Originally published by MuslimGirl.net on July 23,2016.
Republished on Huffington Post and Hummus for Thought. Translated to German and republished on Magna.
Around and around we go.
Yesterday, an 18-year old man named David Ali Sonboly, born and raised in Germany with an Iranian immigrant background, carried out a shooting in Munich during which he yelled “I Am German!”, complained about being bullied for years, reportedly made disparaging remarks about Turks, and ended up killing 10 people including himself.
The killer was obsessed with mass shootings, and his room was full of documents exploring school shootings. Police also said there was an “obvious link between the gunman and Norway’s mass killer Anders Behring Breivik, who murdered 77 people in July 2011,” who was a white supremacist hoping to target “multiculturalism” in his killings.
Sonboly appeared to have been attracted to his right-wing, anti-immigrant, anti-Muslim rhetoric, a fact that manifested in the fact that of the nine people he killed, at least three were reported to be Turks, three were Kosovans, and one was Greek.
And yet, suddenly, the fact that this boy was of Iranian heritage is a major story in the US media, and the usual suspects are calling for Muslim leaders and Islam to be put on trial for his actions.
Disturbingly, during the rampage itself, an onlooker even yelled “fucking foreigners” at the shooter, as if throwing a slur his way would help calm the situation.
Instead of having a conversation about violence in the West, about masculinity and gun culture, about bullying in schools particularly against children of immigrants, they want to talk about Islam. Why not ask:
Why would a young man feel so bullied and targeted that he would feel the need to claim his Germanness while killing people?
What pushes victims of bullying to engage in acts of horrifying violence themselves?
What effect does a climate of racist intolerance, in which the anti-immigrant rightwing is gaining unprecedented power across Europe and the US, have on second-generation immigrant children in the West?
Why are 98% of mass killings carried out by men?
It is much easier to look to Iraq and Syria to blame, it seems, than to investigate what factors in our societies causes such incidents. Make no mistake about it: this violence is a product of our own society.
Beside these questions, another central problem is emerging, one that points to the complexities of identity for children of immigrants, particularly from Iran.
It appears that the killer was influenced by the writings of right-wing extremists and was distinctly full of hate toward immigrants in general and Turks in particular.

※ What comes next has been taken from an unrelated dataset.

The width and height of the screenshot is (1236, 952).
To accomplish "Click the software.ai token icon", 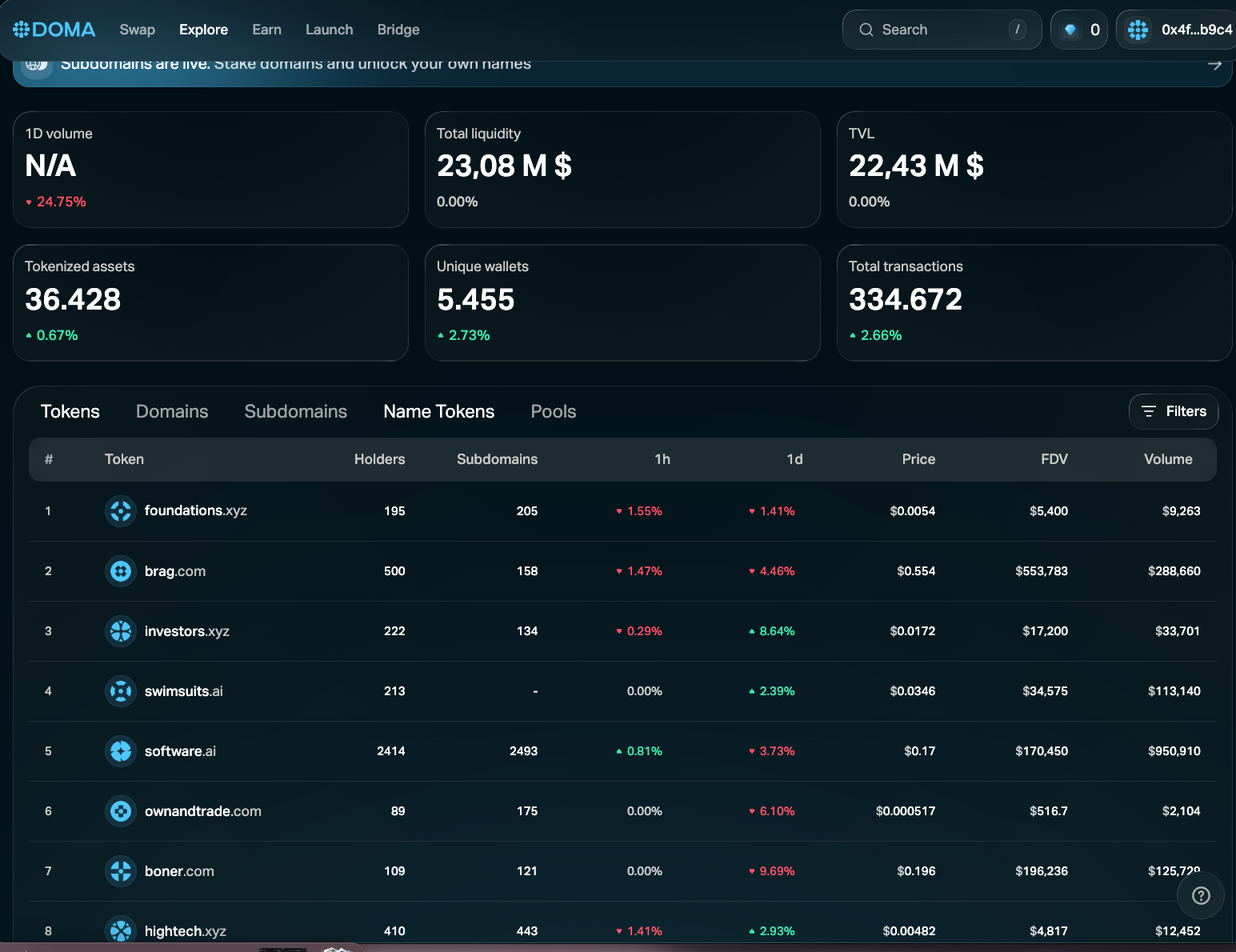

Many are now asking how a child of Iranian immigrants could have become infatuated with right-wing White nationalism. While nothing is certain, it is possible to speculate on the reasons for the emergence of such an ideology, or at least such a sympathy.
Some Iranians – particularly in the Diaspora – subscribe to the “Aryan” racial theorypromoted by European thinkers in the earlier 20th century. This combines with their dislike for their own government – which too often translates into rabid Islamophobia, as they are unable to distinguish between the actions of the Iranian government and Islam as a whole – to emerge into a disgusting mix of pseudo-scientific racial ideology that sees “Iranians” as “Aryan brothers.”
Adopting this weird ideology is fundamentally an attempt by Iranians in the Diaspora assimilate, to distinguish themselves from other immigrants by claiming to be as close to Europe and Whiteness as possible.
It is all-too-common in late-night chatboards frequented by young, male Iranian teenagers in Diaspora, i.e. people like David Ali Sonboly. I know this because as an Iranian-American myself, I have come face to face with these theories time after time, and tried my utmost to debunk them.
Although it was largely abandoned in Europe after being put to use by Hitler in the Holocaust, in Iran (and India) the idea that Indians, Iranians, and Europeans shared a genetic Aryan lineage and that this lineage distinguished them from “mongrel” Turks, Arabs, and “Muslims” as a category more broadly still holds certain sway.
Right-wing European extremism intersects perfectly with this Aryanist theory in its flagrant and violent Islamophobia, where hatred for Islam, for Arabs, for Turks, and for all others who don’t fit into the “Aryan theory” all come together in a disgustingly racist maelstrom.
This is a wake up call for the Iranian diaspora: enough with these pseudo-scientific racialist theories, enough with this Islamophobia disguised as critique of the Iranian government, enough with these attempts to assimilate by aiming to prove our Whiteness by all means possible.
But it is also, as I mentioned before, a wake up call for all of us – about how we think about violence, about how we think about masculinity, and about we think about identity.
What circumstances drive a young man to cling to a theory of racial superiority and beg onlookers to a massacre he is perpetrating to recognize him as German, and not as a foreigner?